Not bad going for a Universe that in 1980 had "long since passed the point of collapse"; when those Logopolitans fixed it, they sure made it to stay fixed.

The downside to this timespan is that, whether it is the year two-hundred thousand, five billion or one-hundred trillion, the future all looks rather the same. I'm not so fussed about the appearance of "Big Brother" or "The Old Rugged Cross" in the future – that's just a kind of translation convention, those recognisable things standing for the actual future versions. What is more disappointing is that "The End of the World" set out to astound us, indeed it succeeded, but that ambition seems to have been slightly lost somewhere. When "The Long Game" brought us a future full of Kronk burgers and TV news then it was the flip side of the high society we'd seen in "The End of the World", but it's been all Kronk burgers ever since.

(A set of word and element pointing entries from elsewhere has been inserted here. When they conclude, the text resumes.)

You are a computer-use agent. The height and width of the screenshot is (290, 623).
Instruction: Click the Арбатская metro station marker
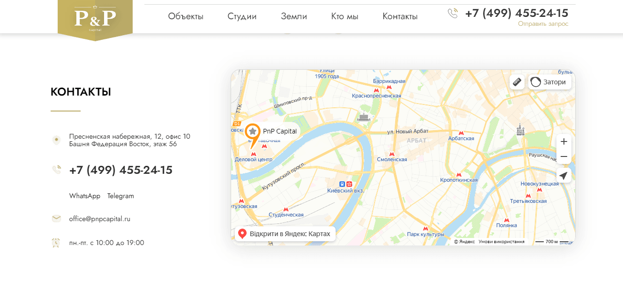click(x=461, y=133)
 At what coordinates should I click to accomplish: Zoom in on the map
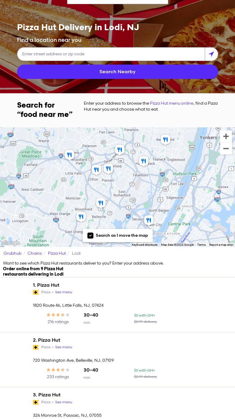tap(226, 136)
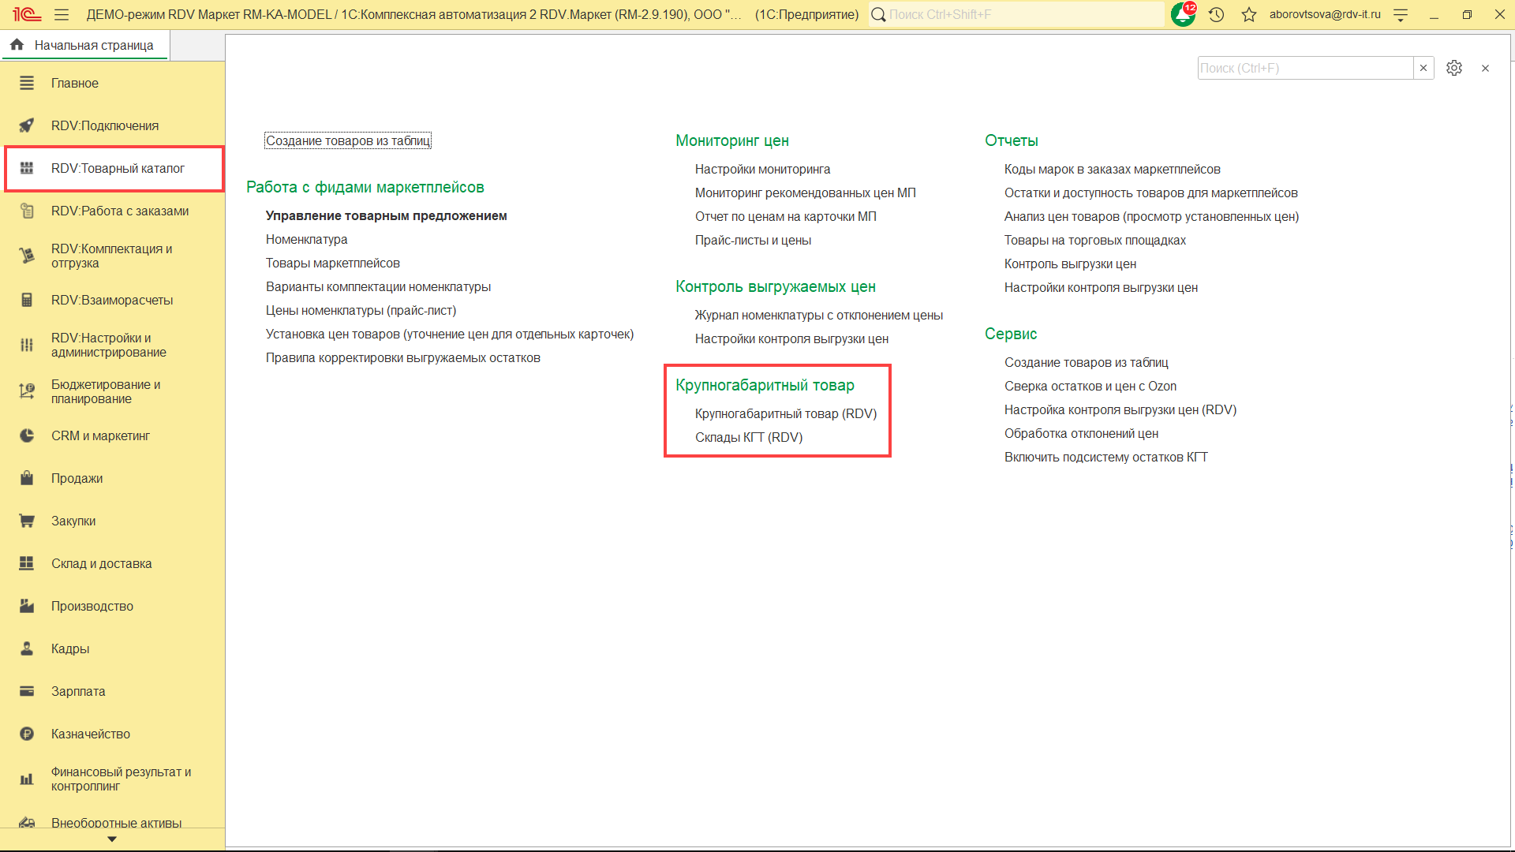Open Управление товарным предложением

coord(386,215)
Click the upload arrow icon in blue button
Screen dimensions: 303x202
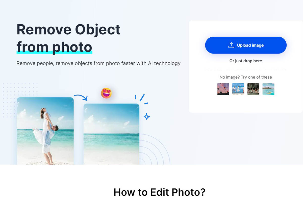click(x=231, y=45)
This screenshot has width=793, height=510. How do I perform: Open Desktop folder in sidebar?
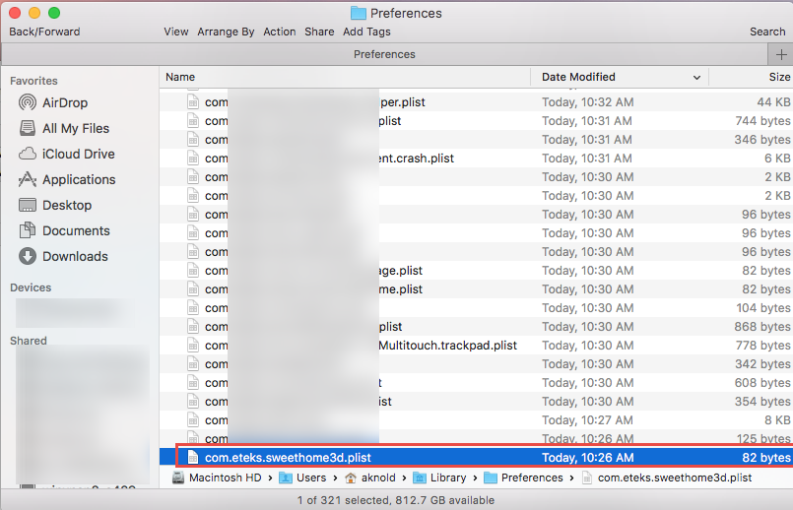coord(66,205)
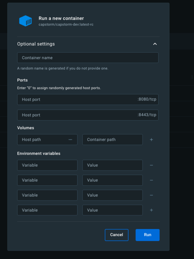Click the first Value input field
Viewport: 194px width, 259px height.
click(x=112, y=165)
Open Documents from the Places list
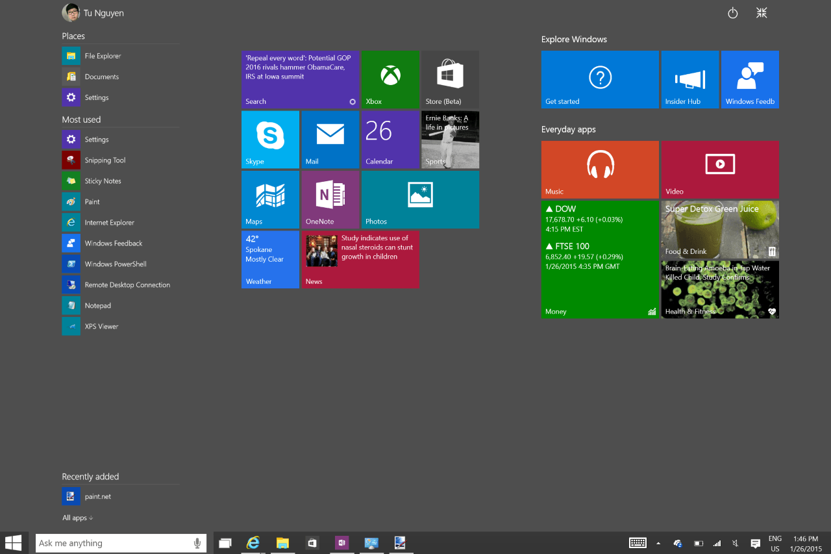The width and height of the screenshot is (831, 554). pos(102,76)
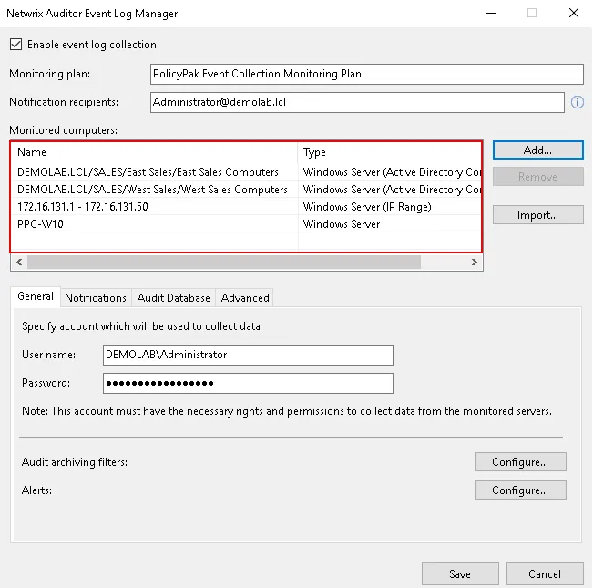The image size is (593, 588).
Task: Click the User name input field
Action: pos(248,355)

Couldn't we have something epic or at least just vast again?

And laudable as it is to keep reminding us that red people and white people and blue people and cat people are all just people, couldn't we have a story about why they are special, rather than one about why they're all just like the rest of us?

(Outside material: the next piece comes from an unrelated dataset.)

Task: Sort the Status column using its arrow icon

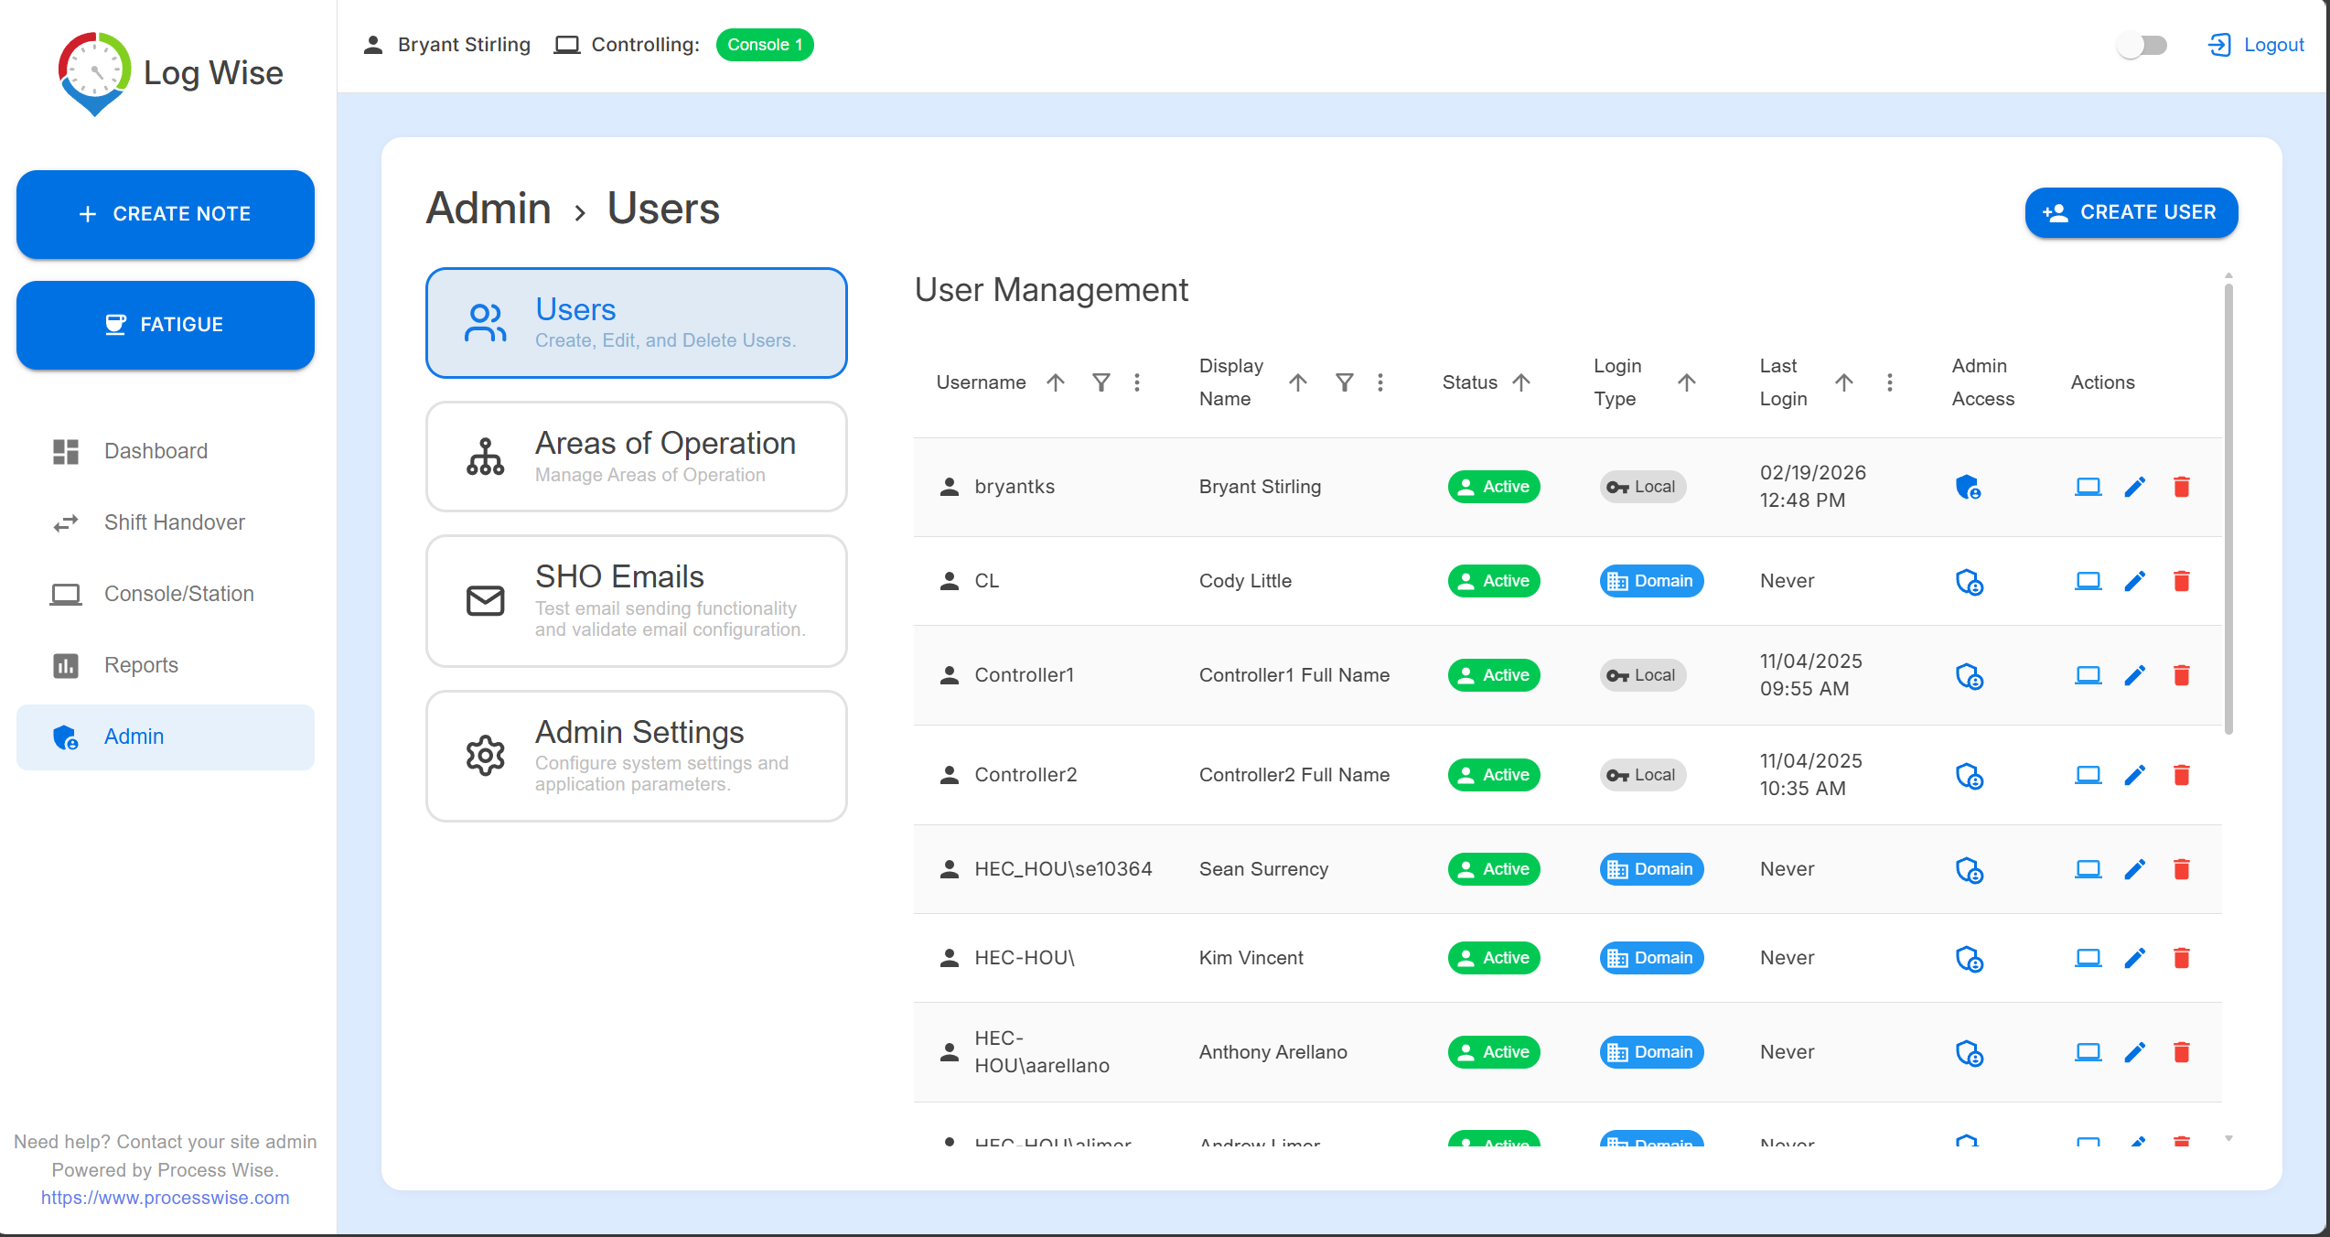Action: coord(1521,382)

Having said all that, this series continues to do an astonishing amount of things right. It ranges in style from the allegorical to the didactic to the farcical (in a good way) seemingly able to slip from genre to genre without putting a foot wrong. Its use of colour and pace (vivid and fast) puts it leagues ahead of any other programme on British television, while its stories are more varied and engaging than a good dozen other series – and you can see them on ITV. Soap operas aside, it's virtually the strongest card in the BBC's hand (okay, inexplicably that geriatric police cardigan drama "New Tricks" often gets even better ratings), attracting critical praise and a tabloid cult following. And it draws in big name guest actors, not "stunt casting" but stars who are genuinely worth the star billing.

Russell T Davies and David Tennant are both committed to at least one more year. If it's true that Russell is going to go after year four, I hope that David will stay on another year to smooth the transition. But Doctor Who thrives on change, as Chris to David and Billie to Freema have shown. By trading on icons and archetypes, Russell has plugged the series into the nation's collective psyche in a slot next to Sherlock Holmes and King Arthur, giving it an appeal to children and grown-ups and never-grown-ups and parents and grand-parents and fluffy baby elephants all.

There are more than eight million Doctor Who fans out there; you… we are not alone.

Daddy's Doctor Who reviews will return...

Meanwhile, good luck to everyone at the by-election today!